**YOUR TASK:** Go through the entries below and tally the lines containing the string "pixels"; report only the tally.

**DATA FOR ANALYSIS:**
== Segment start ==

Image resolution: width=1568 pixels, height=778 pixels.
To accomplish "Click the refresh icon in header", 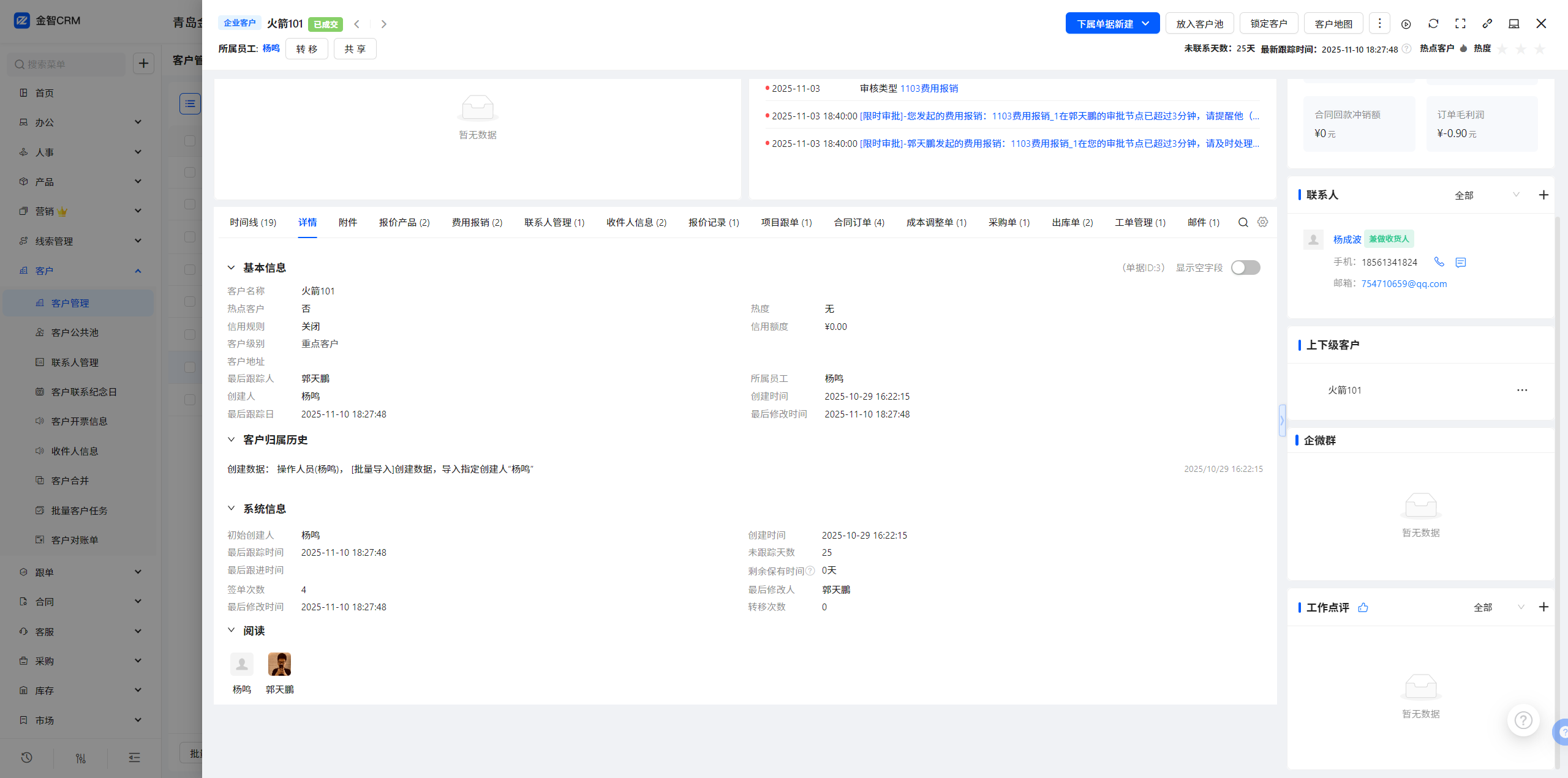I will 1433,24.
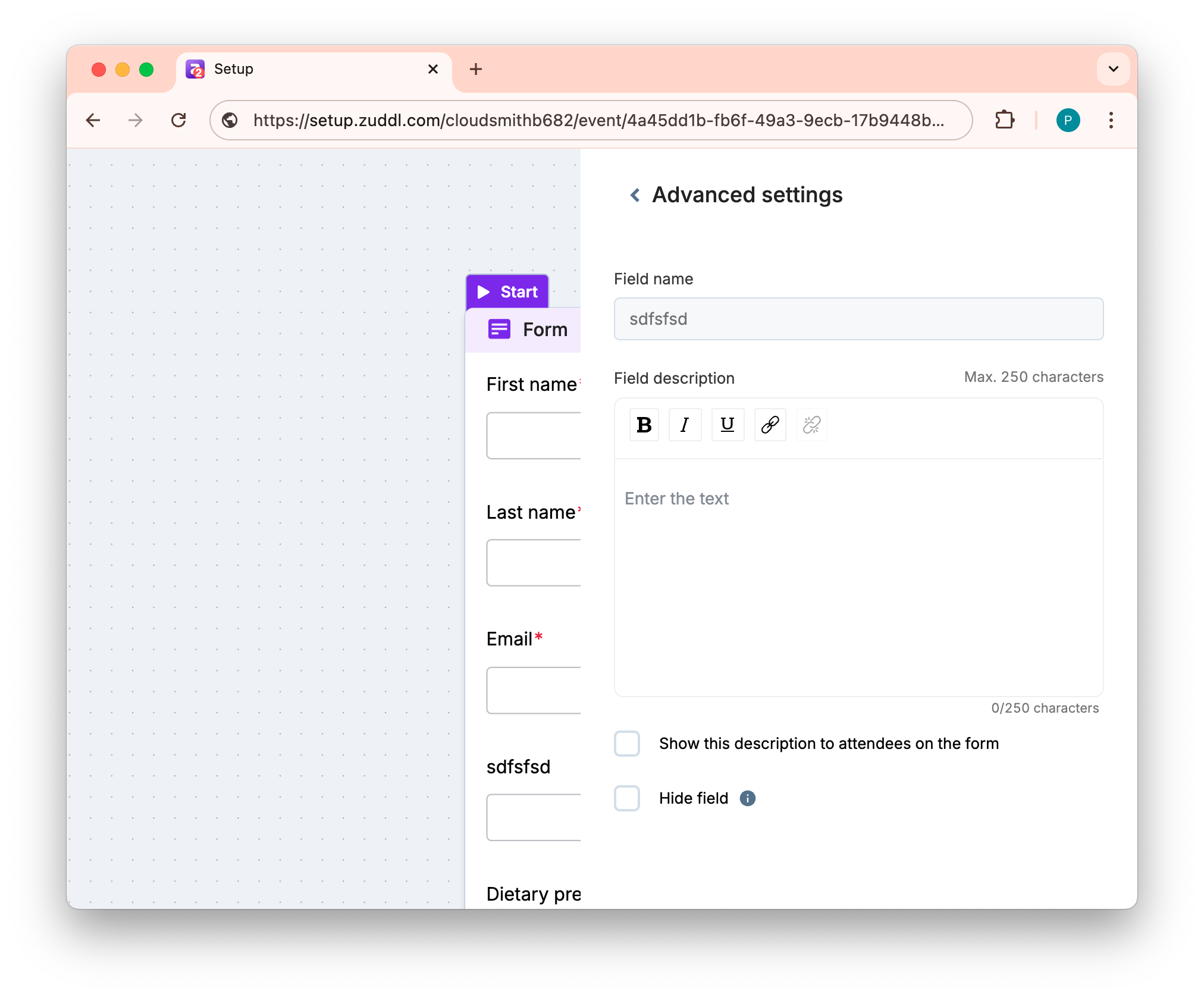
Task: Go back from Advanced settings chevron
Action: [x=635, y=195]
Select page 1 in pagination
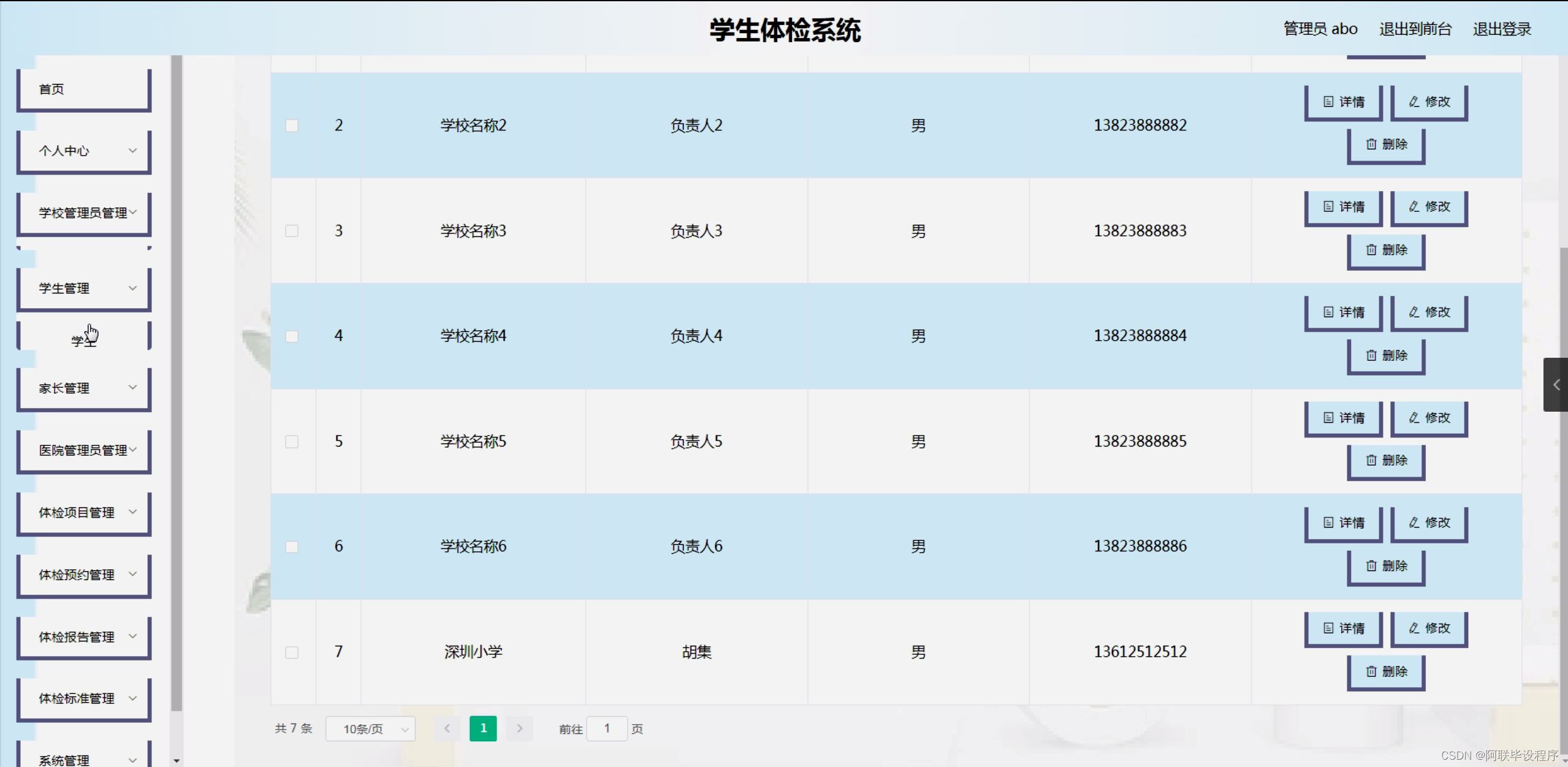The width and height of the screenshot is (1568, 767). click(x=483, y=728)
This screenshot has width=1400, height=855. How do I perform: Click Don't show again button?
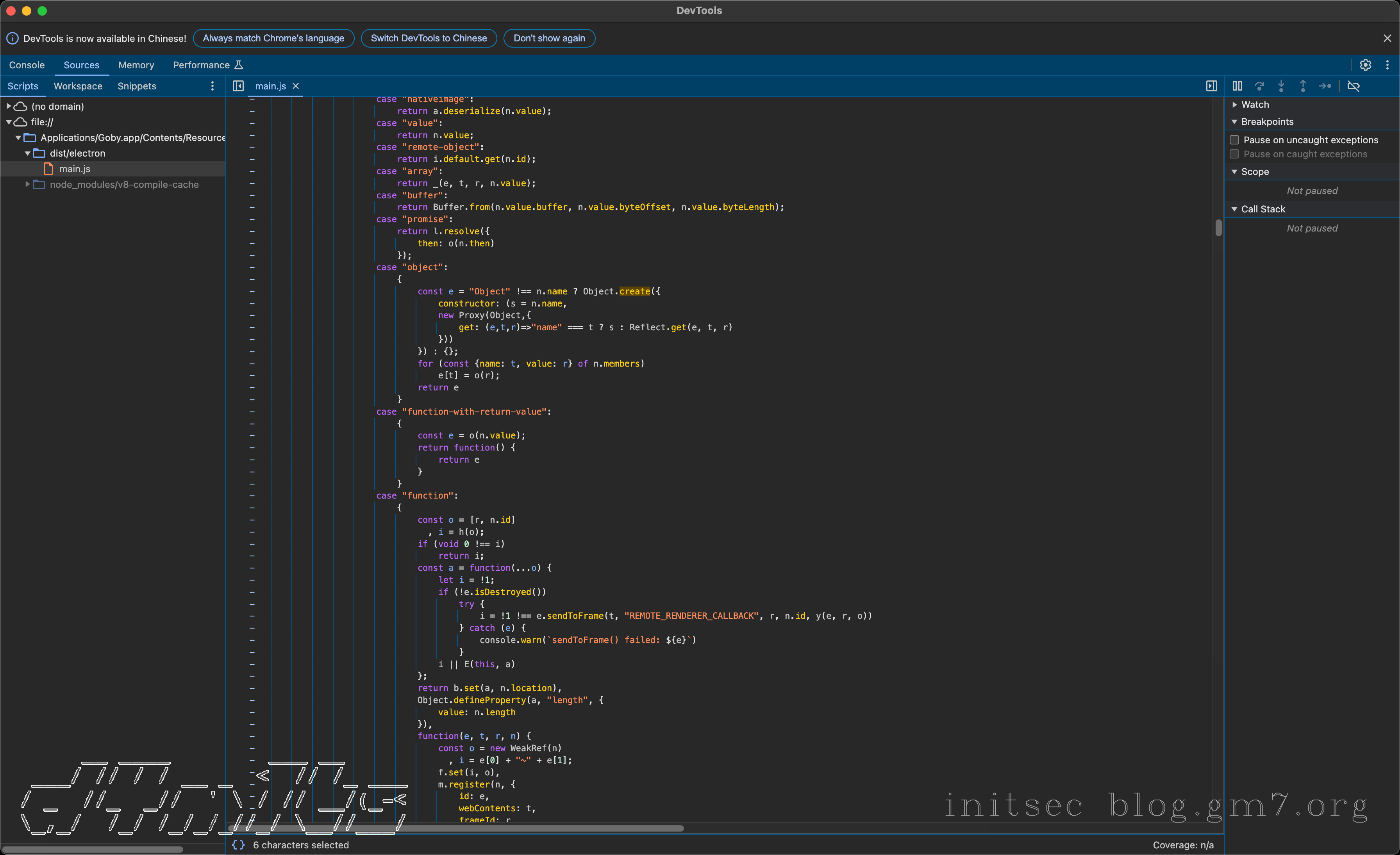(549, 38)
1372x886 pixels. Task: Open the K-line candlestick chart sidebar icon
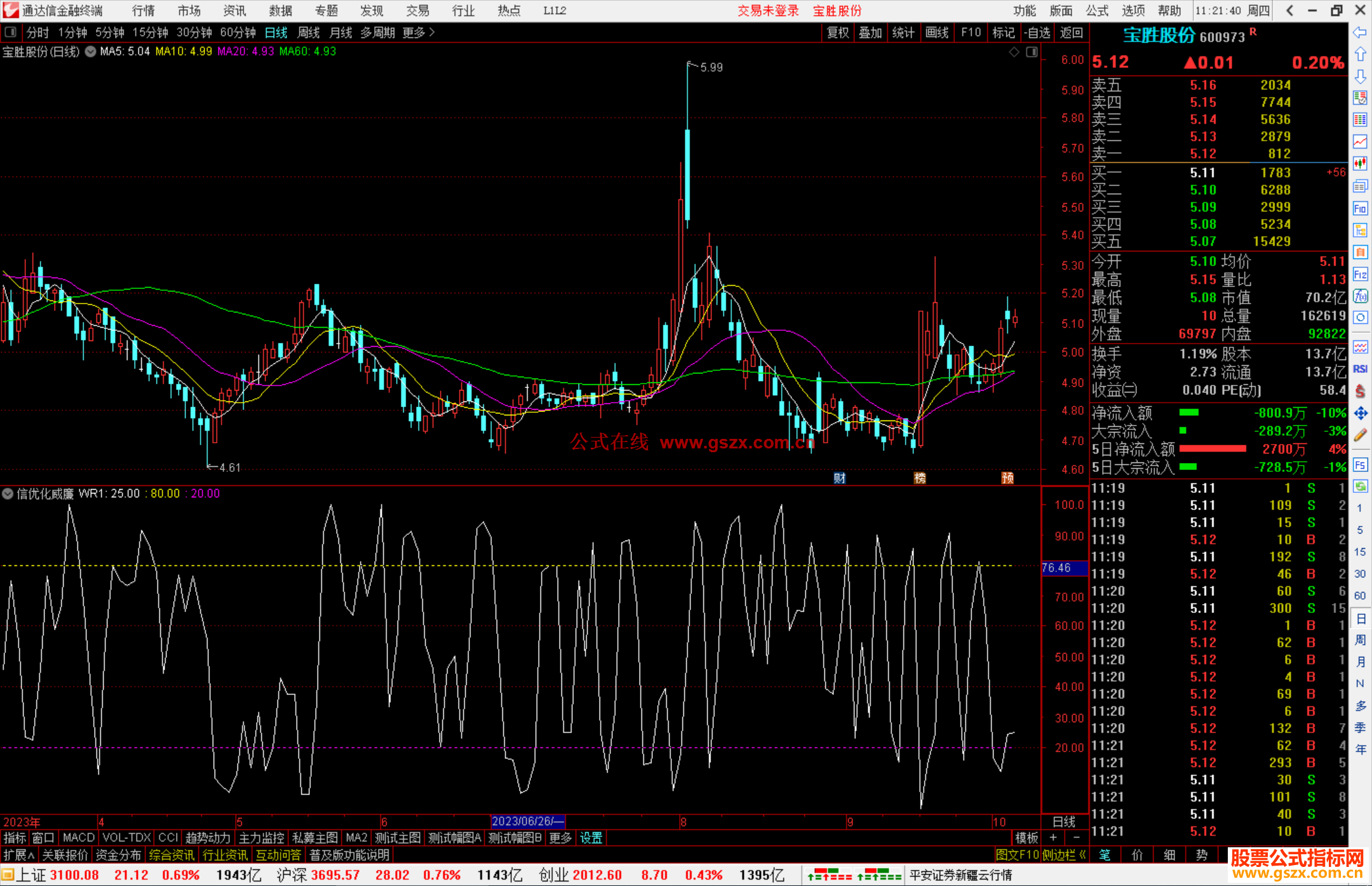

== Segment end ==

**EXERCISE OUTPUT:** 2